Deciding to make the most out of his last days on Earth, Domino sought to distract himself and HAVE THE BEST FUN IN THE WHOLE WIDE WORLD! Which is why he is currently attending a THEME PARK, YAAAAAY!!

The sounds of children shrieking and laughing in delight pervades in the air, accompanied by the loud murmur of countless adults yammering away. A merry jingle plays in the distance, playful and inviting. The scent of sweets and baked goods floats through stalls and visitors. This is THE place to be in order to have the time of one's life.
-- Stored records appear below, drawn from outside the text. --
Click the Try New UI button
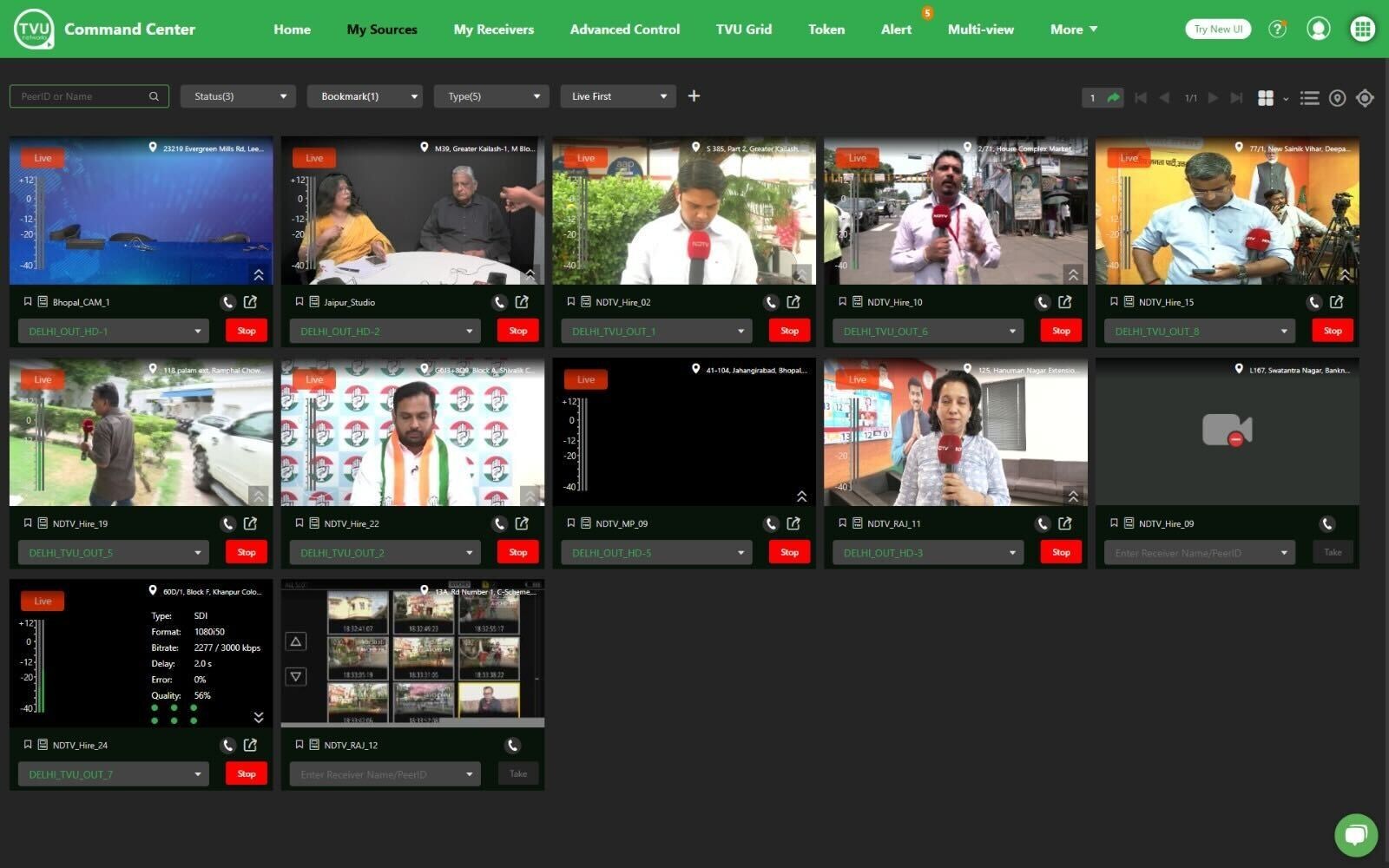pyautogui.click(x=1217, y=30)
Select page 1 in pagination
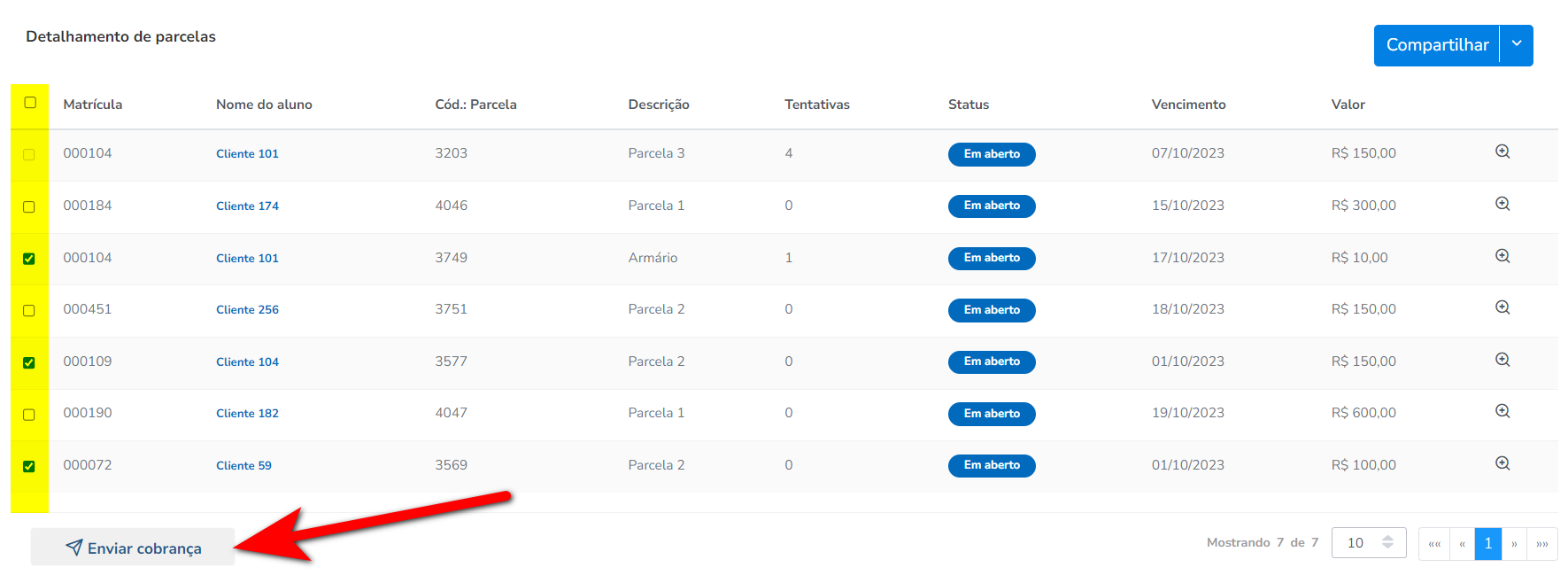This screenshot has width=1568, height=575. pos(1487,544)
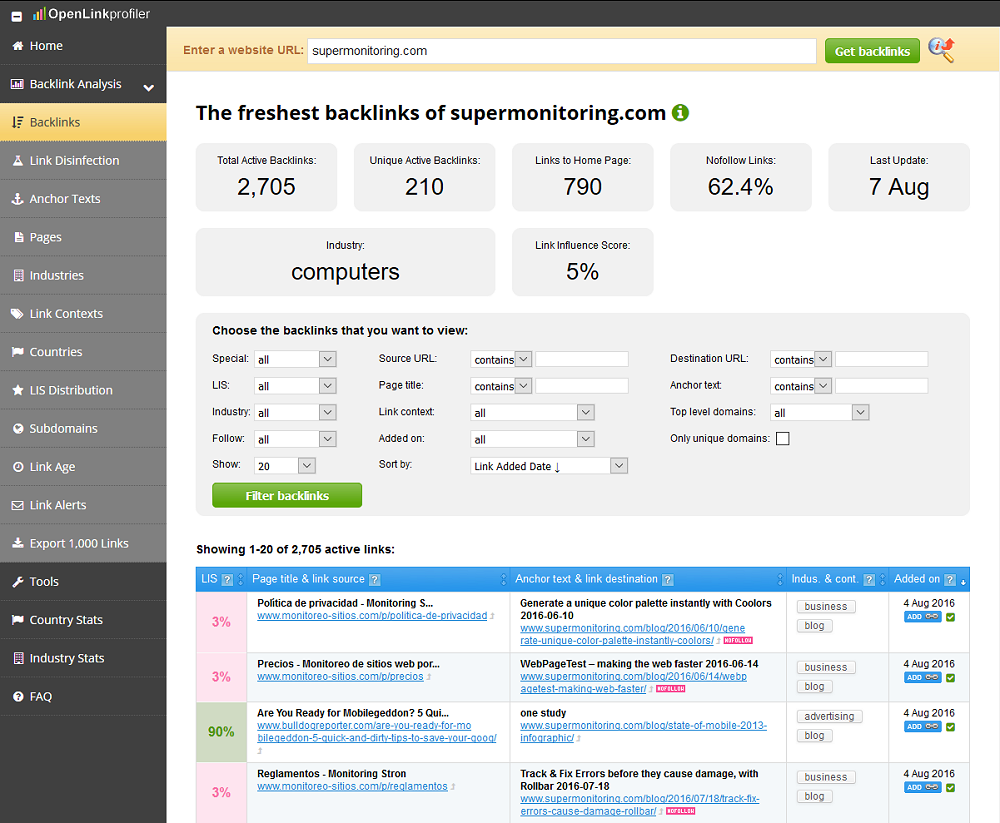The width and height of the screenshot is (1000, 823).
Task: Open the help icon next to Get backlinks
Action: (941, 50)
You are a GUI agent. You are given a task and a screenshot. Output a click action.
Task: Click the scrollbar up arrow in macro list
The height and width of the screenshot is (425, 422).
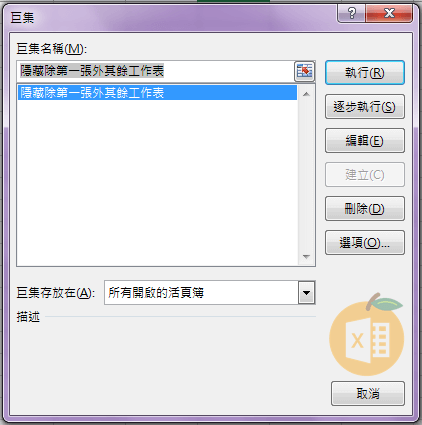coord(306,94)
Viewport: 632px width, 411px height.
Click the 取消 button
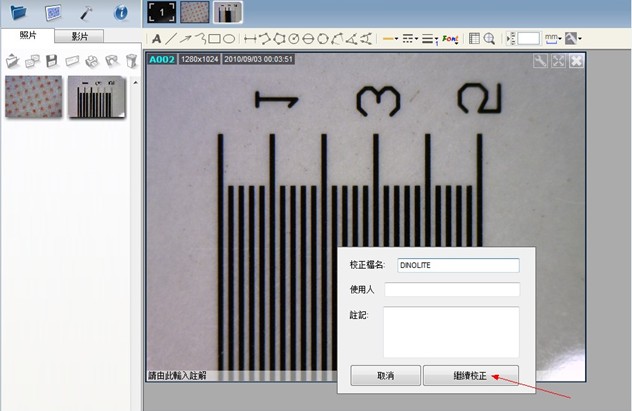pyautogui.click(x=384, y=375)
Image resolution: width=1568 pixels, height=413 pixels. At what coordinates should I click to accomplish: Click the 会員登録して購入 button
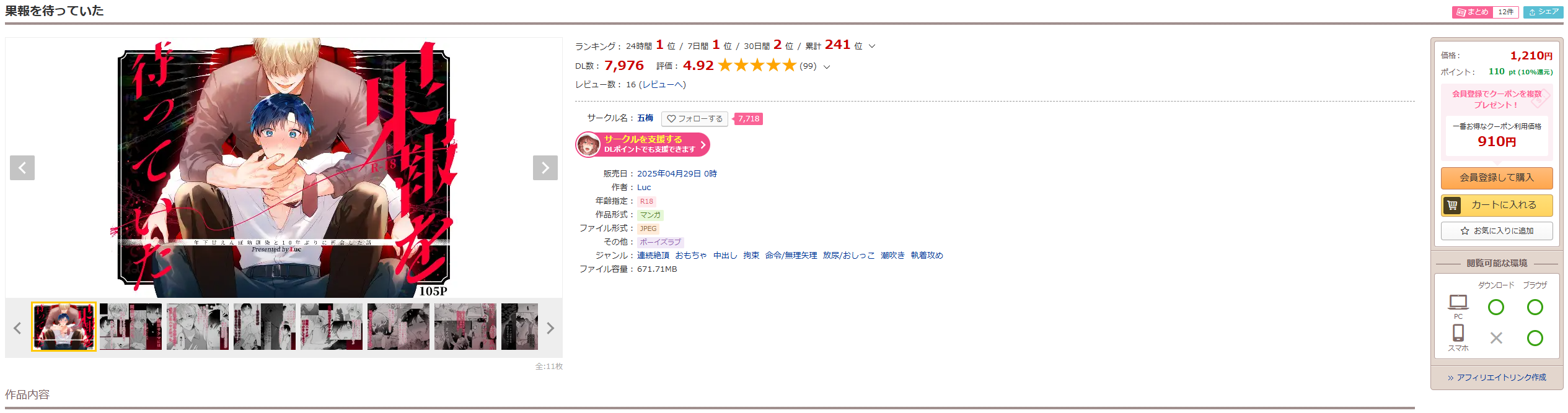tap(1496, 178)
Johnny Domino walks through the place with a face like death. Even without his A-LAWS uniform, the young man appears terribly out of place in this garden of delights.


Theme parks are pretty much calculated to exhaust people. They're hot, there's not much shade, the benches are ill-fitting and invariably made of warm metal. This one, sitting under the European sun, is no exception. The design of the park is such that people are kept moving -- always walking, stumbling and staggering if need be, to the next fun thing, be it a ride, a show, a gift shop, a photo opportunity.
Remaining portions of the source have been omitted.